Réflexion onze (23 décembre 2009)
Paradis fiscaux - Au-delà du secret bancaire ... Les trusts
Depuis le G20 d’avril 2009, le débat s’est concentré sur la question du secret bancaire en oubliant celle de l’anonymat garantie par les trusts. En effet, l’opacité des paradis fiscaux ne se limite pas à la question des comptes bancaires. Certains d’entre eux offrent aux particuliers et aux entreprises de nombreux autres services qui permettent de dissimuler leur identité à l’administration fiscale et aux autorités judiciaires de leur pays d’origine.

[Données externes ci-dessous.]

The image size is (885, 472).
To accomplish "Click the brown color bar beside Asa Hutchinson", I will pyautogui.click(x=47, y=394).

Prête-noms, sociétés écrans, trusts, fondations… tous ces montages aux intitulés et aux formes juridiques multiples n’ont en fait qu’un objectif : l’évasion fiscale ou le blanchiment d’argent.
Comment ça fonctionne ?
Un trust (fiducie) est un montage juridique par lequel un particulier ou une entreprise (fiduciant ou « settlor ») transfère irrévoquablement la propriété de fonds ou de biens à une autre personne (fiduciaire ou « trustee ») chargée de les gérer dans l’intérêt d’un ou plusieurs bénéficiaires. Pour le fiduciant, l’avantage du trust est qu’il est irrévocable, contrairement au mandat de droit français, ce qui en fait un mécanisme recherché en matière de succession. Ce dispositif n’est pas condamnable si l’identité des trois parties prenantes est connue.

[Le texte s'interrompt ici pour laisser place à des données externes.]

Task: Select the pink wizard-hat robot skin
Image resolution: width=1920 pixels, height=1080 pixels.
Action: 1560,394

Quels sont les avantages ?
Mais, dans la plupart des paradis fiscaux et judiciaires, l’anonymat des donneurs d’ordre et des bénéficiaires est justement au cœur du dispositif. En effet, la particularité du trust, de droit anglo-saxon à l’origine, est de ne pas être soumis à enregistrement car il est considéré comme un simple contrat et non comme une entité juridique, soumise elle à déclaration, à l’instar des sociétés, personnes morales, etc. Comme dans la plupart des pays, il n'est pas prévu d'enregistrer les trusts, l’anonymat des fiduciants et des bénéficiaires est ainsi totalement garanti. Dans les paradis fiscaux et judiciaires, cela permet tous les dérapages. Par exemple, quand le bénéficiaire n’est autre que le fiduciant lui-même ! Destiné à leurrer l’administration fiscale et les autorités judiciaires, le trust permet d’obtenir un résultat très proche du secret bancaire absolu.
Que proposer ?
Il faut mettre fin aux sociétés écrans et aux prête-noms en rendant obligatoire la tenue par chaque État ou territoire d’un registre national des trusts et autres structures juridiques qui concourent à l’opacité du système financier. Ce registre doit préciser le nom de leurs bénéficiaires réels, de leurs opérateurs et de leurs donneurs d’ordre, et rester ouvert aux autorités fiscales, douanières et judiciaires des autres États.
Où sont les trusts ?
Ces mécanismes de prête-noms font la fortune des îles anglo-normandes comme Jersey, Guernesey et l’île de Man qui dépendent en partie de la Couronne britannique mais aussi de la City de Londres qui est, de manière plus surprenante, la première pourvoyeuse de trusts. Des services équivalents existent également en Europe continentale, comme par exemple les fondations au Liechtenstein à l’origine d’un scandale récent. Des entreprises comme Michelin, Adidas et Elf sont en effet soupçonnées d’y avoir placé 800 millions d’euros pour échapper à l’impôt. L’opacité entourant ces montages juridiques est telle qu’il est impossible de chiffrer leur nombre et encore moins les sommes qu’ils détiennent. Un rapport du Parlement européen a d’ailleurs listé, en avril 2009, les différentes formes de prêtes-noms et leur localisation.